▶ _Objective_:
Present the lines below as a numbered list, starting at the line containing "Accept all cookies" and running through the last line, with any blank lines omitted.

▶ _Data section_:
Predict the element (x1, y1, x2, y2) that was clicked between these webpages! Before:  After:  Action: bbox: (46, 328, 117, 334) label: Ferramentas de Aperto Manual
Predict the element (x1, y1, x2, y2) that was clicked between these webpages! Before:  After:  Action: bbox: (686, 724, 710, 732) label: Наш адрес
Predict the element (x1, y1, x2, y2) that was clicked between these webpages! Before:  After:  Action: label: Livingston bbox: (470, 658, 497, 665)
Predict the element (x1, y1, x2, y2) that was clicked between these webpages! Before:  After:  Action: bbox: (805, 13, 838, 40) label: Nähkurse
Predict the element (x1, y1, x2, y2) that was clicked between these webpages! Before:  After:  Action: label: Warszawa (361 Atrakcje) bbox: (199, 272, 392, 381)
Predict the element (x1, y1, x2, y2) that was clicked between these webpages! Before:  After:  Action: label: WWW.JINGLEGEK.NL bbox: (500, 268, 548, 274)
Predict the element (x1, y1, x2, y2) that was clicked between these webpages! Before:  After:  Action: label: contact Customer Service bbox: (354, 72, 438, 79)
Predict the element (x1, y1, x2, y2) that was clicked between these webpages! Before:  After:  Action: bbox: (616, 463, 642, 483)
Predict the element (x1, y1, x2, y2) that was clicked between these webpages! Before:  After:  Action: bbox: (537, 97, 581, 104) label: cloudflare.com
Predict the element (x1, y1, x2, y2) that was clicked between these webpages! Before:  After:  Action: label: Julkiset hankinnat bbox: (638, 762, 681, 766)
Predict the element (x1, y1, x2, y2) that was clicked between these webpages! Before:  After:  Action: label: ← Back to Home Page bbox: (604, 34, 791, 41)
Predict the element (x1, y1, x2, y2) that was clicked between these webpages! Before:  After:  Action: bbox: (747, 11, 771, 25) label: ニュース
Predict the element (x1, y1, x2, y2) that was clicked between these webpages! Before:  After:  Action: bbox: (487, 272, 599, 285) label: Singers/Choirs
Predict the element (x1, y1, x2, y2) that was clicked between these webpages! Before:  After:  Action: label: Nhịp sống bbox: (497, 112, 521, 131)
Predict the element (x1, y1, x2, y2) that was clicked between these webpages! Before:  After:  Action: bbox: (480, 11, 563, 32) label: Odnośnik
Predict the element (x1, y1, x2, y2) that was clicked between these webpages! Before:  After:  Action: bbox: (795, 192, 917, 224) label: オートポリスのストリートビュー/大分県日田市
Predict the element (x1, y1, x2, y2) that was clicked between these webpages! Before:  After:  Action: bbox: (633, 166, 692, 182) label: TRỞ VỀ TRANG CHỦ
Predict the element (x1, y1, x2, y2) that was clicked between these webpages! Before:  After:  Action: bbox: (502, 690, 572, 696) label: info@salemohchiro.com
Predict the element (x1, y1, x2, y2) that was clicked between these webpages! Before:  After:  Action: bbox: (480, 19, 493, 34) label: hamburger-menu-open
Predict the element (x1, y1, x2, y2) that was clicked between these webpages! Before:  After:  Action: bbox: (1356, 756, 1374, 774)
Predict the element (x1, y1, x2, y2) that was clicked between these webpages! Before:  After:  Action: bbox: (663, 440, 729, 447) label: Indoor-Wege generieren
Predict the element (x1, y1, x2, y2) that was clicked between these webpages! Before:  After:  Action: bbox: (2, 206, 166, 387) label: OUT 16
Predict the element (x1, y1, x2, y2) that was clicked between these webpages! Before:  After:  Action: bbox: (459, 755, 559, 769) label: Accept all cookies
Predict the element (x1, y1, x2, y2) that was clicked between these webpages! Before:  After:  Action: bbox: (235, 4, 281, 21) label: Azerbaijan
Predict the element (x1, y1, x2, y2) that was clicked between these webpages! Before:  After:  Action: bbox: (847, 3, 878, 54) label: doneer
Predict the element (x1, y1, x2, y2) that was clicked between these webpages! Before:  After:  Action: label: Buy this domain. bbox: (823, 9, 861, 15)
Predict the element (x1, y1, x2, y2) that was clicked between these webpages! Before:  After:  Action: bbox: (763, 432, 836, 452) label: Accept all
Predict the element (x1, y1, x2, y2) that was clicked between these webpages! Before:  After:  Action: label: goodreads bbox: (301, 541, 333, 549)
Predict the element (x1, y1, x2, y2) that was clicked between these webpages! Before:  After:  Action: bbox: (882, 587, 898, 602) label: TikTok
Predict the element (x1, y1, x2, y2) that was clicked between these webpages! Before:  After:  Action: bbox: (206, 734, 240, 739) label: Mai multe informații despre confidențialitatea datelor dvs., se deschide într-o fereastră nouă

▶ _Complete output_:
1. Predict the element (x1, y1, x2, y2) that was clicked between these webpages! Before:  After:  Action: bbox: (459, 755, 559, 769) label: Accept all cookies
2. Predict the element (x1, y1, x2, y2) that was clicked between these webpages! Before:  After:  Action: bbox: (235, 4, 281, 21) label: Azerbaijan
3. Predict the element (x1, y1, x2, y2) that was clicked between these webpages! Before:  After:  Action: bbox: (847, 3, 878, 54) label: doneer
4. Predict the element (x1, y1, x2, y2) that was clicked between these webpages! Before:  After:  Action: label: Buy this domain. bbox: (823, 9, 861, 15)
5. Predict the element (x1, y1, x2, y2) that was clicked between these webpages! Before:  After:  Action: bbox: (763, 432, 836, 452) label: Accept all
6. Predict the element (x1, y1, x2, y2) that was clicked between these webpages! Before:  After:  Action: label: goodreads bbox: (301, 541, 333, 549)
7. Predict the element (x1, y1, x2, y2) that was clicked between these webpages! Before:  After:  Action: bbox: (882, 587, 898, 602) label: TikTok
8. Predict the element (x1, y1, x2, y2) that was clicked between these webpages! Before:  After:  Action: bbox: (206, 734, 240, 739) label: Mai multe informații despre confidențialitatea datelor dvs., se deschide într-o fereastră nouă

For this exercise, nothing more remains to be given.